§ EXERCISE REQUIREMENTS:
The entries below hold a line with "Online Roulette in" and a line with "casino utan svensk licens (44, 547)". Return those lines and all that lie between them, exactly and only.

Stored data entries
↓

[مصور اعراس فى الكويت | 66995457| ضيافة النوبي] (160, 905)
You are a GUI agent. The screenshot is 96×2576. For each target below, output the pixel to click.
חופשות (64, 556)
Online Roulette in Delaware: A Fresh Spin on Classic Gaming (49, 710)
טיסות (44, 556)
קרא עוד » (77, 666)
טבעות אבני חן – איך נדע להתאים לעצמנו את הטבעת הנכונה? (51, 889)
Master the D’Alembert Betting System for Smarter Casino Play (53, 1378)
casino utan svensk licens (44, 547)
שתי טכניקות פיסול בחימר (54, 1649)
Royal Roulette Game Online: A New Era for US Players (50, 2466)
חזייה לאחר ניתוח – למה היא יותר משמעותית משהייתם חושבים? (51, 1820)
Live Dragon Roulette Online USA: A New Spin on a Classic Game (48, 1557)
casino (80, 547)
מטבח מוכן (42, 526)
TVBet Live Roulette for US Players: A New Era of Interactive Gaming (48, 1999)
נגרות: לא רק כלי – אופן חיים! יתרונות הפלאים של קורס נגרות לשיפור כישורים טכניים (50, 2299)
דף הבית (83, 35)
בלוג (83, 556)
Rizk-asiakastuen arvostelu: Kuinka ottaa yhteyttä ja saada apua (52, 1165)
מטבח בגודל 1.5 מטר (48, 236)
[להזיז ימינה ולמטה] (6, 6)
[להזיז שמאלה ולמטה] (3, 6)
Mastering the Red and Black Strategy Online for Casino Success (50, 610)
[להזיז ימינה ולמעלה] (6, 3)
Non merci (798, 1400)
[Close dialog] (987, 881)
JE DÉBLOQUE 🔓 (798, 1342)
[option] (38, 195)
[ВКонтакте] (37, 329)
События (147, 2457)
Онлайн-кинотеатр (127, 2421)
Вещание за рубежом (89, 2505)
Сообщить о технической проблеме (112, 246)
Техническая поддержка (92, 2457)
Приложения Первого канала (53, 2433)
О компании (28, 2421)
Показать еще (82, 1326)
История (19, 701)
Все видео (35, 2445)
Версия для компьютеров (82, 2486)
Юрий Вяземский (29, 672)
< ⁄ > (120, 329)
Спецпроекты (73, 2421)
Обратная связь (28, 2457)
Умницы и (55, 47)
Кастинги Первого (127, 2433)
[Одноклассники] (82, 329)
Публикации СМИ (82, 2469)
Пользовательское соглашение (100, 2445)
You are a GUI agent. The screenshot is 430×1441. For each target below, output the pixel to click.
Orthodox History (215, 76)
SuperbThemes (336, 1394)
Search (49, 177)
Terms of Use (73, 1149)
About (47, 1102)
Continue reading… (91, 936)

↑

§ TASK ANSWER:
Online Roulette in Delaware: A Fresh Spin on Classic Gaming (49, 710)
טיסות (44, 556)
קרא עוד » (77, 666)
טבעות אבני חן – איך נדע להתאים לעצמנו את הטבעת הנכונה? (51, 889)
Master the D’Alembert Betting System for Smarter Casino Play (53, 1378)
casino utan svensk licens (44, 547)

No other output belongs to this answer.